A few days into the hospitalization, I noticed that the family was not as conversant with me as before. When I entered the room later to see them with my supervising physician, I realized why. The supervising physician and the family had developed good rapport, because he had taken the time to answer their questions when I did not. They appreciated and felt heard by him, but not by me. I had stopped being my patient’s doctor, in their eyes. And I felt deeply saddened by that.
Although putting notes over patients frees up time in theory, this experience and others showed me that doing so can actually contribute to burnout. The further away I got from caring about my patients, the less satisfaction I felt with my chosen career, and the less happy I was overall. I’ve shifted this behavior, and it feels better.
A seasoned supervisor told me that, when he was a resident working in the psychiatric emergency room, he used to see more than three times as many patients as we residents see now.
“How?” I asked him, with an incredulous lilt in my voice that could barely be masked.
“Our notes could be shorter back then,” was his reply. (Insurance, regulations and electronic health records weren’t issues back then.)
If neither doctors nor patients value documentation over face time with each other, then why has it morphed from a relatively painless endeavor into a lumbering beast of a chore?
Record-keeping, of course, is an indispensable tool of patient care. Notes relay important information between providers and across visits. They contain essential facts about the patient, such as events that have transpired since the last appointment and the plan until the next one, as well as the patient’s medical and surgical history, medications, allergies, family history and social history. Clinicians refer to past notes to guide future treatment, for instance. In addition to providing purely clinical information, notes are in part sculpted by various schools of regulatory oversight to hold the medical system accountable for its sometimes substantial expenses.

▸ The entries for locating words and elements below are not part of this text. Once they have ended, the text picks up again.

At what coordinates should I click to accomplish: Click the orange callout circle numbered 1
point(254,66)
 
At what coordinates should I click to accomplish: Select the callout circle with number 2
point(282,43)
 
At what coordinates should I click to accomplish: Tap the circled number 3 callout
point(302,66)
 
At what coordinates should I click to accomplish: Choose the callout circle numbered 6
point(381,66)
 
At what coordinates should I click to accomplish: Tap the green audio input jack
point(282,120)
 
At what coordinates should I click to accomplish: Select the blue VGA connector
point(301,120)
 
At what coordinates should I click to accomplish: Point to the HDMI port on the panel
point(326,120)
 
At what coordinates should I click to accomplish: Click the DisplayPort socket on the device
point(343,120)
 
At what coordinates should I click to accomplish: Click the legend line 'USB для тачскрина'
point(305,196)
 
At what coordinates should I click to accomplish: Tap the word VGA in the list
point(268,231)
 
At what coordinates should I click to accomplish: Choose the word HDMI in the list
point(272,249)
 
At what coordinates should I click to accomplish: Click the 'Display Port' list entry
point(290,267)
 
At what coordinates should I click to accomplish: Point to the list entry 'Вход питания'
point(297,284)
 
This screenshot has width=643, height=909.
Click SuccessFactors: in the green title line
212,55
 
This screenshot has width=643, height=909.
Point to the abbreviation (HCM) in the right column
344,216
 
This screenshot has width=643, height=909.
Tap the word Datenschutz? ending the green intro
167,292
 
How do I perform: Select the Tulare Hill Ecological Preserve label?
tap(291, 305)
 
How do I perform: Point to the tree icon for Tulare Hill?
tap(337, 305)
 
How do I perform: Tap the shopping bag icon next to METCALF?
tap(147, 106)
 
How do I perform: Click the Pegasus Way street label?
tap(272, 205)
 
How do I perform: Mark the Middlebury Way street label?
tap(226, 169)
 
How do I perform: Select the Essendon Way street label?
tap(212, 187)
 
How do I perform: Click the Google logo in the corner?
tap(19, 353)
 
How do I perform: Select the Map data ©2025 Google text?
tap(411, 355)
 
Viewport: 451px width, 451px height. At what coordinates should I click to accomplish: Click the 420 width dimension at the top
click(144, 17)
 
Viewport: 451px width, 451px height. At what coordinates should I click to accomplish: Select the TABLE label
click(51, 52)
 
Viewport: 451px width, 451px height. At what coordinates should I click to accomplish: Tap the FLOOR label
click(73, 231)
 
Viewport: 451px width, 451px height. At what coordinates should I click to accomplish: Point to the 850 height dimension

Regulatory oversight, to a reasonable degree, is useful. But in this era of modern medicine, the voices of doctors and patients are being completely drowned out by those of managed care, legal regulations, and economic pressures, among other factors. A report by the American Hospital Association estimates that regulatory compliance requirements add up to an hour of paperwork per hour of patient care — some of it wasteful and redundant — which both distracts from patient care and makes the recruitment and retention of qualified health care professionals difficult.
There must be a middle ground between no documentation and documentation so burdensome that it reduces the quality of care for patients and the quality of life for physicians.
Although the bureaucratic burden can seem insurmountable at times, there is a lot we can all do to steer the heart of medicine away from notes and back to patients. Surely, among all of us — doctors, patients, family members, friends, insurers — there must be something we can come up with. Let’s start the conversation about how to do that today, before things get even worse.
I wouldn’t trade the privilege of being a doctor for any other job. But if I could choose, I would give those extra hours that I spend on my notes to my patients instead.